Quel est le risque d’événement ?
A l’arrêt du traitement
Le risque de l’arrêt du traitement antiépileptique prescrit dans le cadre de la douleur neuropathique chronique est d’introduire un déséquilibre dans la thérapeutique antalgique, souvent difficile à mettre en place et à équilibrer.
Au maintien du traitement
Le maintien des antiépileptiques en périopératoire présente un risque faible ou nul. Le maintien de la gabapentine en périopératoire est d’autant plus recommandé qu’un certain nombre d’études ont montré son intérêt dans la diminution de l’hyperalgésie postopératoire lorsqu’elle est administrée en préopératoire à des doses importantes (1200mg).
Existe-t-il une interférence avec les médicaments de l’anesthésie ?
La carbamazépine peut diminuer la durée d’action des curares.
Proposer une stratégie d’arrêt, de maintien et/ou de substitution
Il est recommandé de poursuivre en périopératoire les traitements par antiépileptiques à visée antalgique (accord fort).

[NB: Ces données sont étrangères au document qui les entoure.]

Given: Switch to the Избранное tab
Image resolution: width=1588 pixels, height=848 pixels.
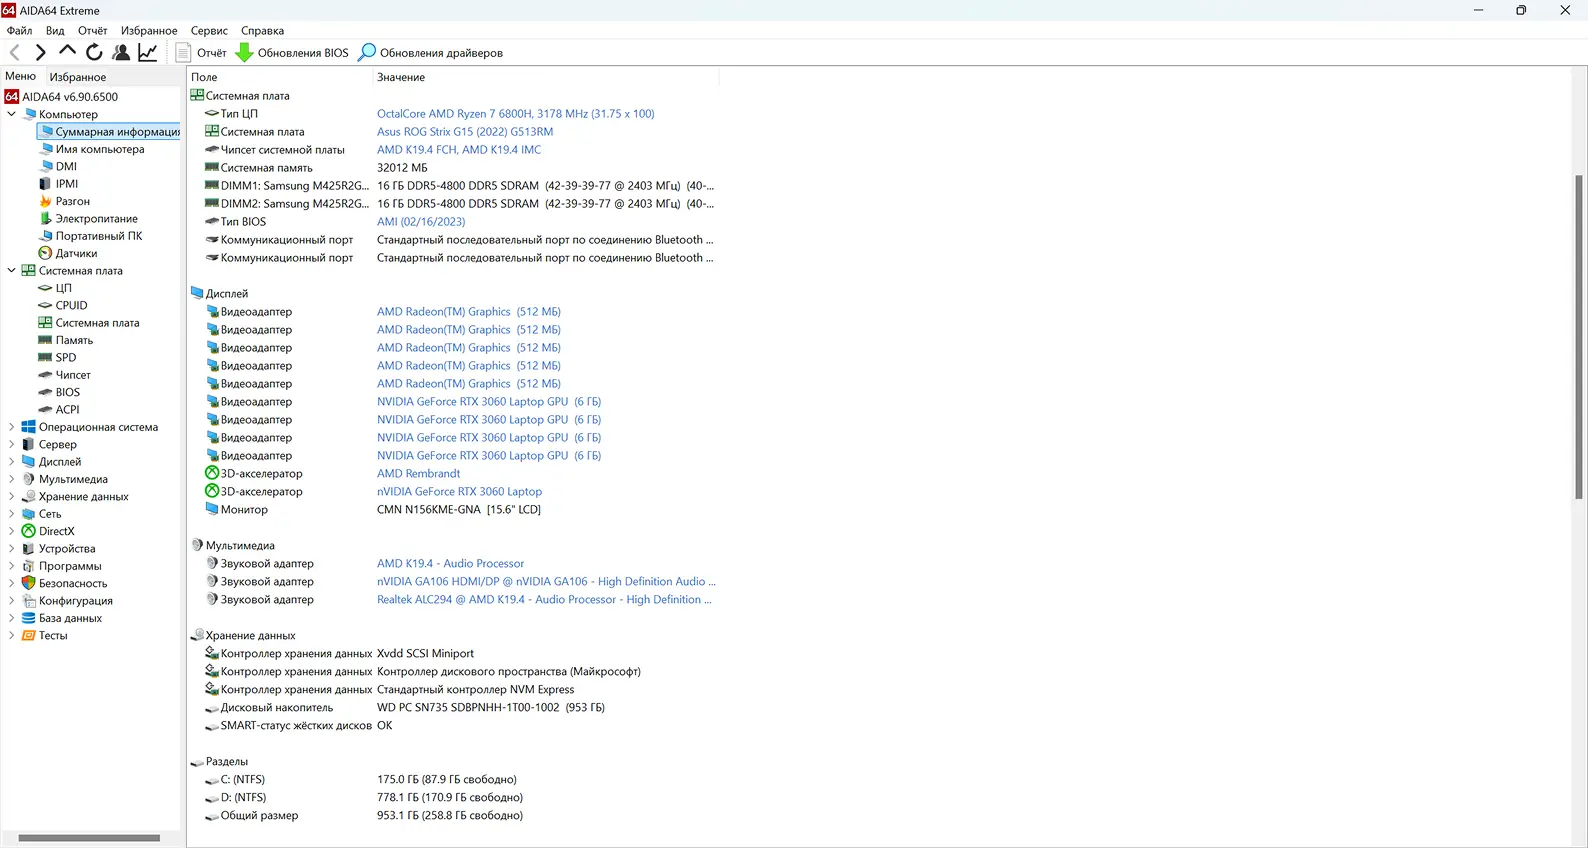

Proposer une stratégie de reprise du traitement
Si le transit digestif est interrompu, la voie intraveineuse est possible pour le
clonazépam. Il n’existe pas de forme intraveineuse pour la gabapentine. L’administration par une sonde gastrique peut être envisagée. Une substitution par de la kétamine en postopératoire jusqu’à la reprise d’une administration per os est à discuter.